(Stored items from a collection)
=== Section Start ===

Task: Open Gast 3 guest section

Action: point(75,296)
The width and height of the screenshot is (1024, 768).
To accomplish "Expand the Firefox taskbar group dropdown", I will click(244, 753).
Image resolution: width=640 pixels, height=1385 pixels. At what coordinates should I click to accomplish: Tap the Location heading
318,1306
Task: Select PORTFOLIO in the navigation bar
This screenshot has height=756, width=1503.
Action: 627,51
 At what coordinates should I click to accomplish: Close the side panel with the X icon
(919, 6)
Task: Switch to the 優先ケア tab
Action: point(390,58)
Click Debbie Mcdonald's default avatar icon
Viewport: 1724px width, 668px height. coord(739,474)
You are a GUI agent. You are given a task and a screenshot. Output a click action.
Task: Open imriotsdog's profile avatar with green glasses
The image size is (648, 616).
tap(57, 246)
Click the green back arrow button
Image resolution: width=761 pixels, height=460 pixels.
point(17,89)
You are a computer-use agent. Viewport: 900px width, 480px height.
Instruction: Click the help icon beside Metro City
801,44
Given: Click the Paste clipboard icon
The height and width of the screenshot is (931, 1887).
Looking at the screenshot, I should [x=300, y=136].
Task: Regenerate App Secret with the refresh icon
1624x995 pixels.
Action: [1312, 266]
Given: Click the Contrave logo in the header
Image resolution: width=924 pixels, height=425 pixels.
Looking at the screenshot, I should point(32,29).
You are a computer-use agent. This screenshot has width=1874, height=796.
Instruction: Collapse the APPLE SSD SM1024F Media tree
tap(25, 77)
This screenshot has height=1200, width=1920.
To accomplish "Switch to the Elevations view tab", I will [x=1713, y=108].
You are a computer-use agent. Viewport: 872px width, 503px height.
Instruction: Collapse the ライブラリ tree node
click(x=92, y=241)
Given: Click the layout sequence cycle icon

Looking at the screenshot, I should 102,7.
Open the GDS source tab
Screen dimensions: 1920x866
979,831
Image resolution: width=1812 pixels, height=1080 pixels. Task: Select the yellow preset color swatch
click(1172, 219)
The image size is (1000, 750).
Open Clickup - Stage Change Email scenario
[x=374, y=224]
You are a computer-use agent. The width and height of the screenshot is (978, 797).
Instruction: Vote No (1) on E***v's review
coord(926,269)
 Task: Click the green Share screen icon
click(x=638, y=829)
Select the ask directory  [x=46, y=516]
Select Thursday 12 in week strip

=== Section End ===

# WHAT YOU NEED TO DO
After the last line of the data, restate all the entries verbatim.

# RESULT OF THE EXERCISE
Task: Open Gast 3 guest section

Action: point(75,296)
The width and height of the screenshot is (1024, 768).
To accomplish "Expand the Firefox taskbar group dropdown", I will click(244, 753).
Image resolution: width=640 pixels, height=1385 pixels. At what coordinates should I click to accomplish: Tap the Location heading
318,1306
Task: Select PORTFOLIO in the navigation bar
This screenshot has height=756, width=1503.
Action: 627,51
 At what coordinates should I click to accomplish: Close the side panel with the X icon
(919, 6)
Task: Switch to the 優先ケア tab
Action: point(390,58)
Click Debbie Mcdonald's default avatar icon
Viewport: 1724px width, 668px height. coord(739,474)
You are a GUI agent. You are given a task and a screenshot. Output a click action.
Task: Open imriotsdog's profile avatar with green glasses
The image size is (648, 616).
tap(57, 246)
Click the green back arrow button
Image resolution: width=761 pixels, height=460 pixels.
point(17,89)
You are a computer-use agent. Viewport: 900px width, 480px height.
Instruction: Click the help icon beside Metro City
801,44
Given: Click the Paste clipboard icon
The height and width of the screenshot is (931, 1887).
Looking at the screenshot, I should [x=300, y=136].
Task: Regenerate App Secret with the refresh icon
1624x995 pixels.
Action: [1312, 266]
Given: Click the Contrave logo in the header
Image resolution: width=924 pixels, height=425 pixels.
Looking at the screenshot, I should point(32,29).
You are a computer-use agent. This screenshot has width=1874, height=796.
Instruction: Collapse the APPLE SSD SM1024F Media tree
tap(25, 77)
This screenshot has height=1200, width=1920.
To accomplish "Switch to the Elevations view tab", I will [x=1713, y=108].
You are a computer-use agent. Viewport: 872px width, 503px height.
Instruction: Collapse the ライブラリ tree node
click(x=92, y=241)
Given: Click the layout sequence cycle icon

Looking at the screenshot, I should 102,7.
Open the GDS source tab
Screen dimensions: 1920x866
979,831
Image resolution: width=1812 pixels, height=1080 pixels. Task: Select the yellow preset color swatch
click(1172, 219)
The image size is (1000, 750).
Open Clickup - Stage Change Email scenario
[x=374, y=224]
You are a computer-use agent. The width and height of the screenshot is (978, 797).
Instruction: Vote No (1) on E***v's review
coord(926,269)
 Task: Click the green Share screen icon
click(x=638, y=829)
Select the ask directory  [x=46, y=516]
Select Thursday 12 in week strip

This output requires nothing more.